WORK ITEM: Without any pictures, retype exactly the lines that begin at the one holding "This screenshot has" and end at the last line of the data below.

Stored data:
⟨

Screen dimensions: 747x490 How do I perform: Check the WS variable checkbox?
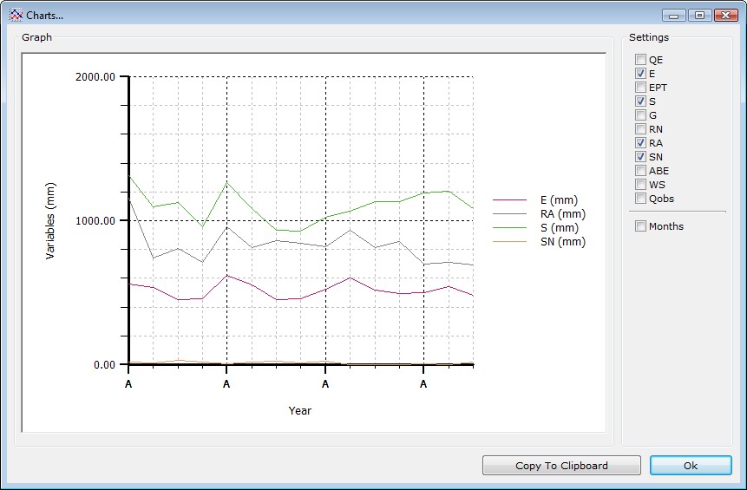640,185
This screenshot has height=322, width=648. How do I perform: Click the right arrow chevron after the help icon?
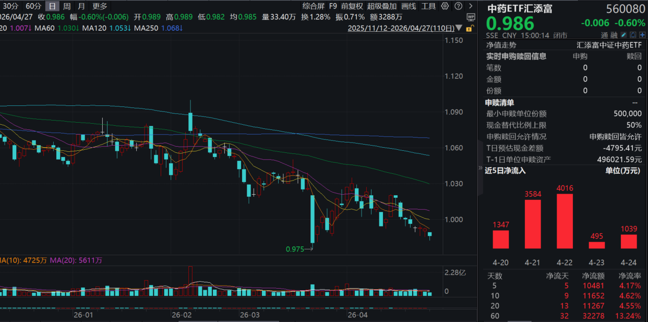pyautogui.click(x=471, y=6)
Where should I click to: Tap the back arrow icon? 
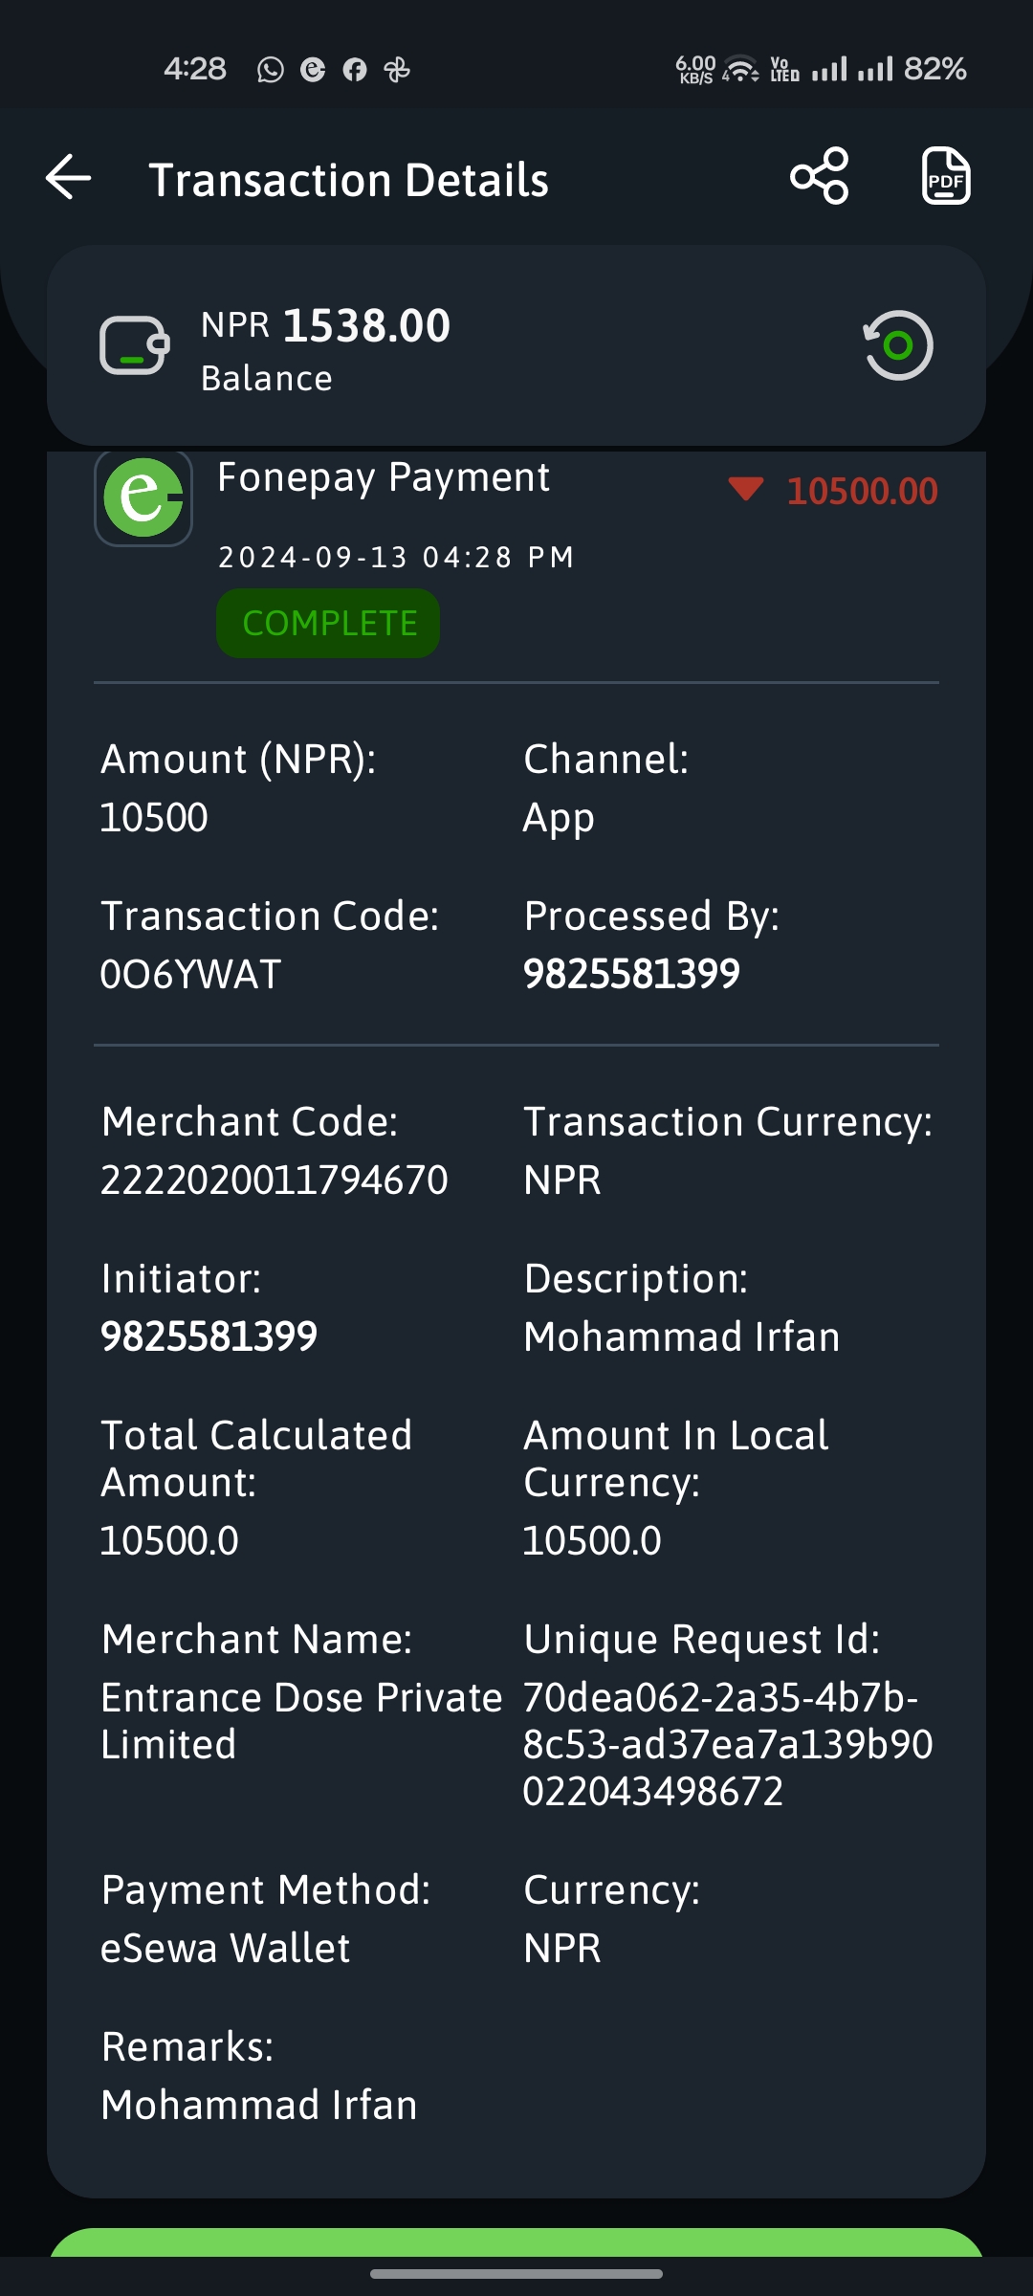point(69,178)
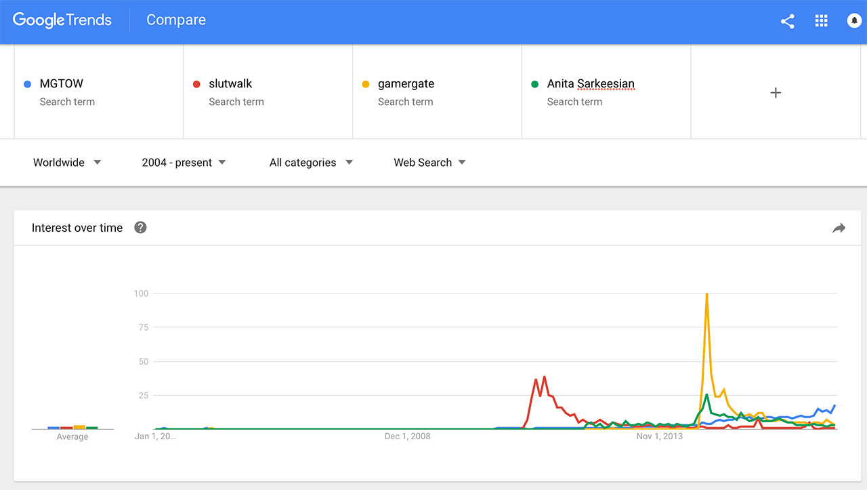Click the gamergate peak at 100
The width and height of the screenshot is (867, 490).
(x=706, y=295)
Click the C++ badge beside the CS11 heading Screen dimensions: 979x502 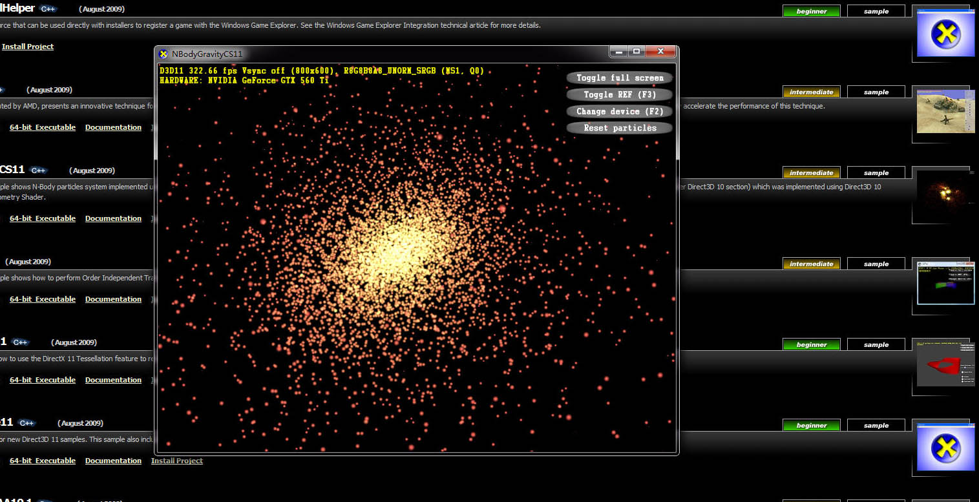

⟩

TASK RESULT:
This screenshot has height=322, width=648. How do I perform: Click the right arrow chevron after the help icon?
pyautogui.click(x=471, y=6)
Where should I click to: Tap the back arrow icon? 
point(69,178)
Click the gamergate peak at 100
The width and height of the screenshot is (867, 490).
(x=706, y=295)
Click the C++ badge beside the CS11 heading Screen dimensions: 979x502 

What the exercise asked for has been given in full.